Date: Thu, 10 Dec 1992 01:20:52 Re: 3.964 Queries: Wannabe, ...
From: "Vern M. Lindblad" <vernmlu.washington.edu>
Subject: Re: 3.964 Queries: Wannabe, ...

In Linguist List 3.964, Larry Horn (LHORNYALEVM.BITNET) discusses some
peculiarities of the term 'wannabe', and states:

> "I would also speculate that the singular is back-formed from the plural,
> given the morphology (*a Chomsky wantsabe)."

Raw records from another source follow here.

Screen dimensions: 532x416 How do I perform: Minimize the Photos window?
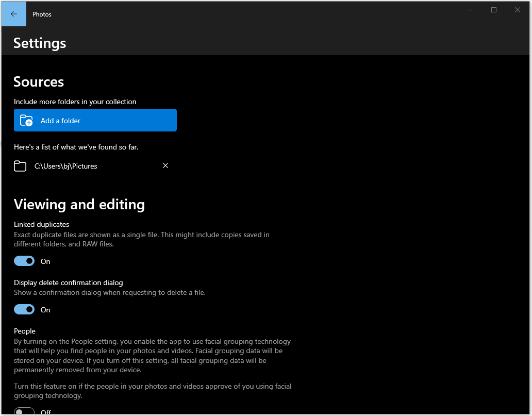coord(470,10)
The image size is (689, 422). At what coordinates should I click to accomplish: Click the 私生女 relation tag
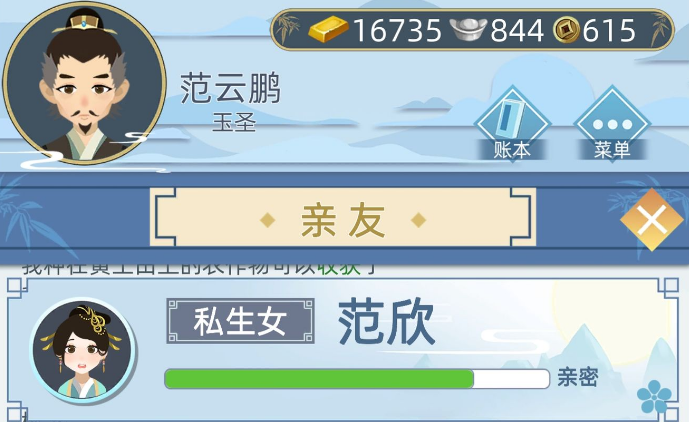pyautogui.click(x=240, y=321)

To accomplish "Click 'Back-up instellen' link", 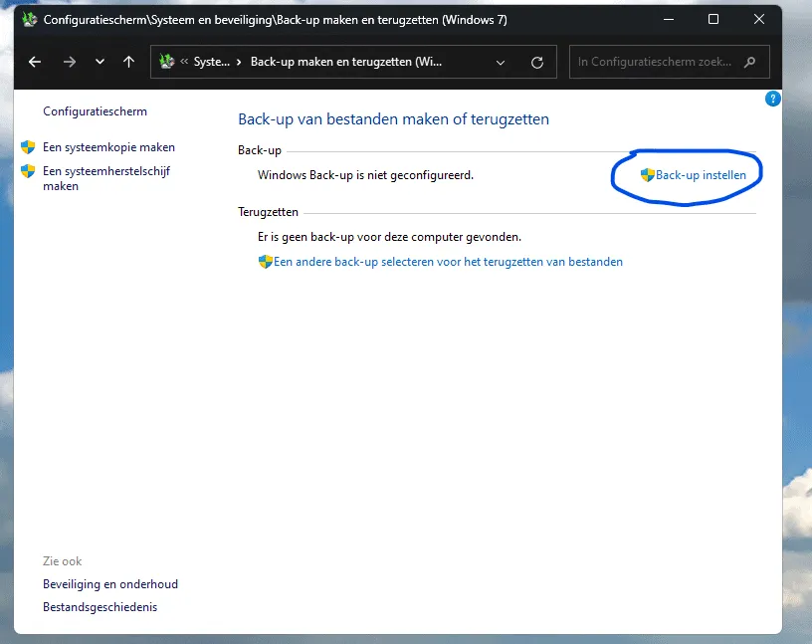I will point(701,175).
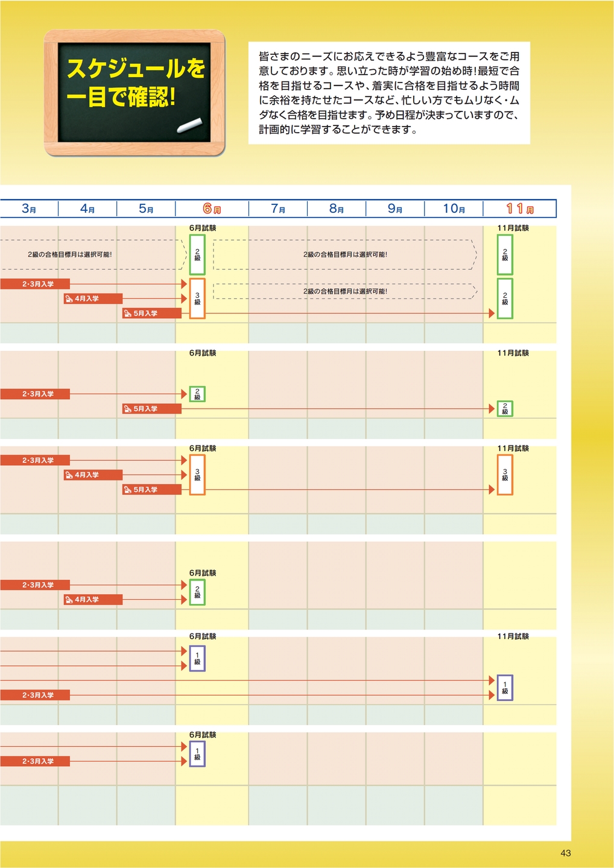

I think that he is correct to draw the conclusion that the absence of the
-s- means that this can't be derived from the 3rd sing. form, but wrong in
his speculation that the plural is its source. I have an intuition that
the true source is actually the 1st sing. form, and envisage a
prototypical scenario of the following sort:

Setting: X and Y just attended a rock concert by Z, and now are walking
down the sidewalk.

X says: "I wanna be Z."
X then strikes a pose typical of Z, and starts playing air-guitar.
W approaches, and looks quizically at X.
Y explains to W, "He's a Z-wannabe."

This puts the absolute minimum possible load on Y's lexicon, since all Y
adds is "He's a ..." and the format.

Does anyone else out there share my intuitions about this?